Past 40 years out, there comes a point were we say a thing is "dead." Which may not be so, but it has no purpose in modern impressions of self. No one today gets Jack Benny, for example, because no one now does humor about being cheap. Foster Brooks built a career on "playing drunk", which is unthinkable now. People still get drunk; but it can't be shown being funny (more than one time!) as we have medicalized it as a phenomenon.

We all used to go couples dancing as an activity, but not any more. Back in the day, being able to dance was pro forma. Marge and Gower Champion were known!
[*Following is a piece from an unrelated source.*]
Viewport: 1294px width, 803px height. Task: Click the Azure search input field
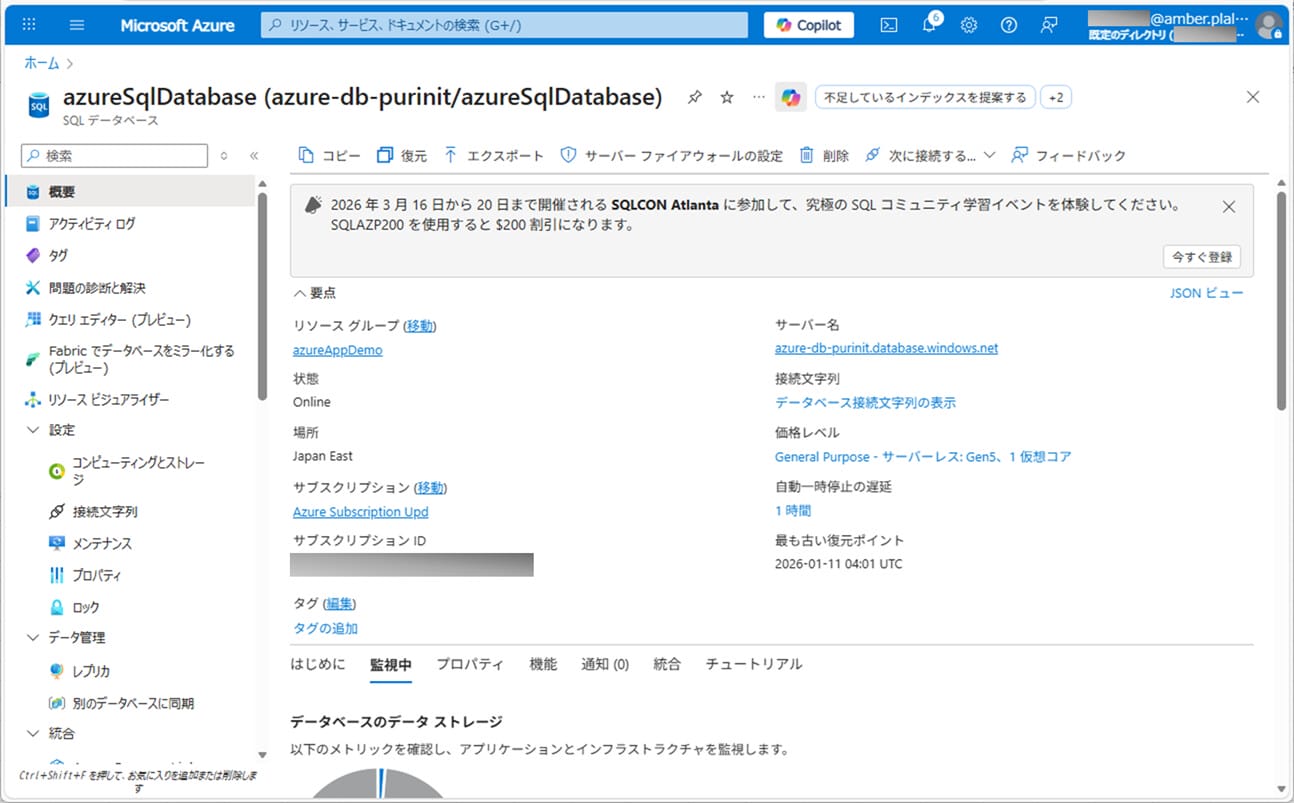505,25
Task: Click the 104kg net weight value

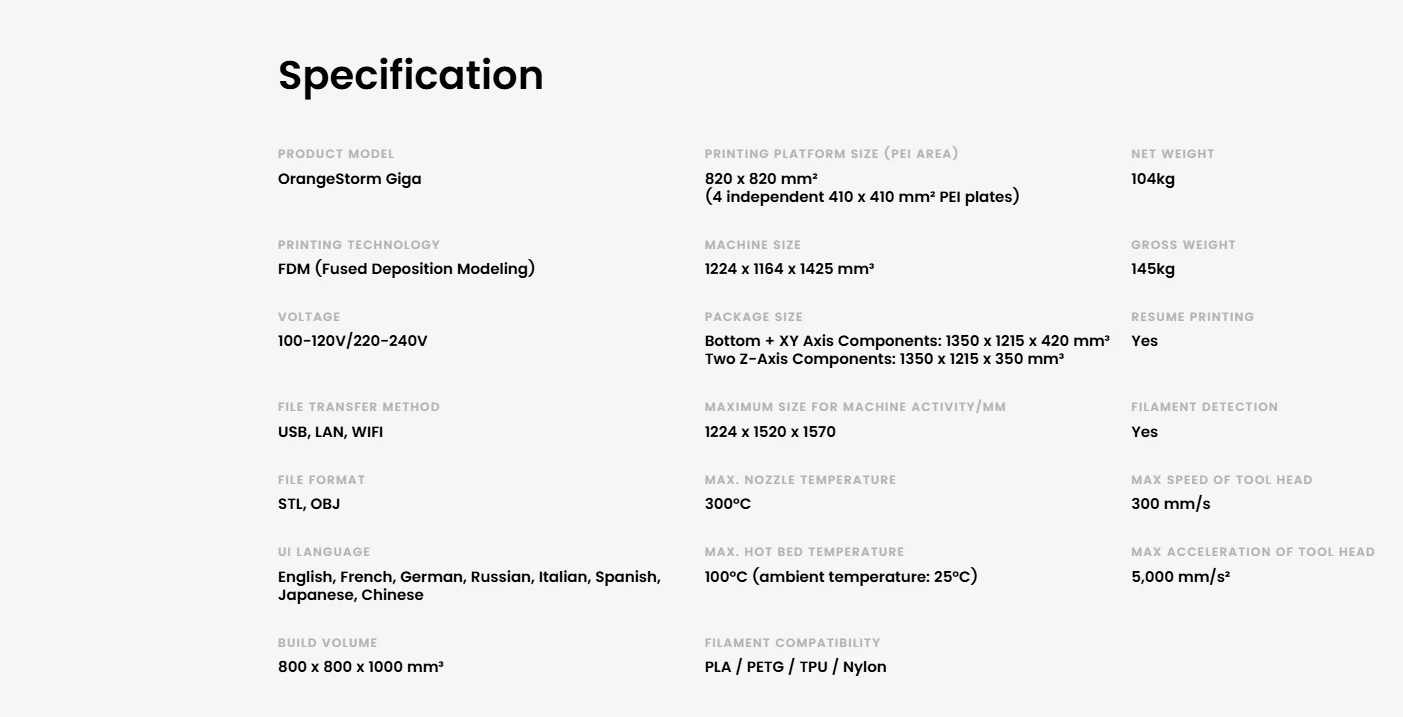Action: coord(1153,179)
Not anymore....only Fred and Ginger remain, and just barely at that.

Everything has a cultural lifespan....

The Dude said...

Bubblegum music made disco sound good by comparison.

Did I write that right?

One could argue the relative suckiness of both, I suppose.
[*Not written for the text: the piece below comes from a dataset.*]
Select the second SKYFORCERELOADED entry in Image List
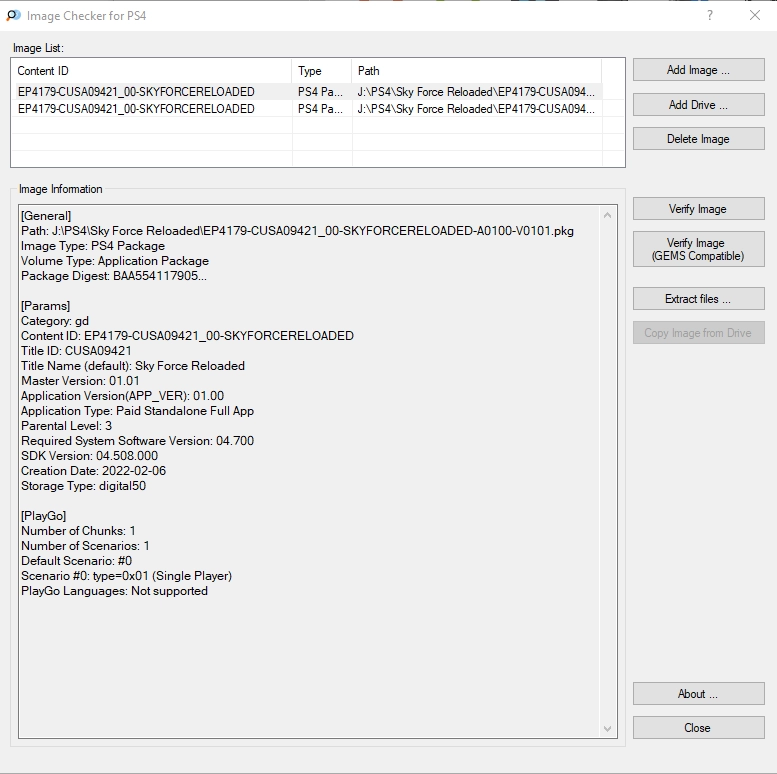 pyautogui.click(x=136, y=109)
I generally like the 200 year rule for music - if it can withstand the test of time it's probably good.

chickelit said...

With a comfortable lead, Clinton begins laying plans for her White House agenda

I hope she's measuring for curtains. She can count on Bill to makes the rugs match the drapes.

Or do I have that backwards?

chickelit said...

@Ron: I tried to explore the reasons for the death of couples dancing -- some of it at the "dance" tag but mostly here. Perhaps only an infusion of new culture will bring it back.

edutcher said...

chick, don't hold your breath.

Or her bazoobs.

The mere fact that the skew is up to 10 tells you something, not to mention that they have to keep her out of sight. Is it anymore "an election focused so heavily on Trump’s deficiencies" or was it ever?

The fact she hasn't even talked about Louisiana hurts her.

chickelit said...

edutcher said...chick, don't hold your breath.

Don't misunderstand me, edutcher. I'm not "for" Clinton at all. I think her overweening confidence is hubris.

ndspinelli said...

Her spiking the ball in the 1st half reminds me of 2008. We all remember how that worked out. They are trying that "inevitability" shit again. It fits Lady Macbeth's persona. She can't swagger like Obama, she will have to say, "I've fallen and I can't get up."

edutcher said...

No, I didn't think you were, it just sounded like you took the WaPo seriously.

My bad.

William said...

Not much to recommend the seventies. A lost war, inflation, bad music, idiotic clothes, rising crime, the occasional riot. Nostalgia, as they say, ain't what it used to be, but it's the only nostalgia I got.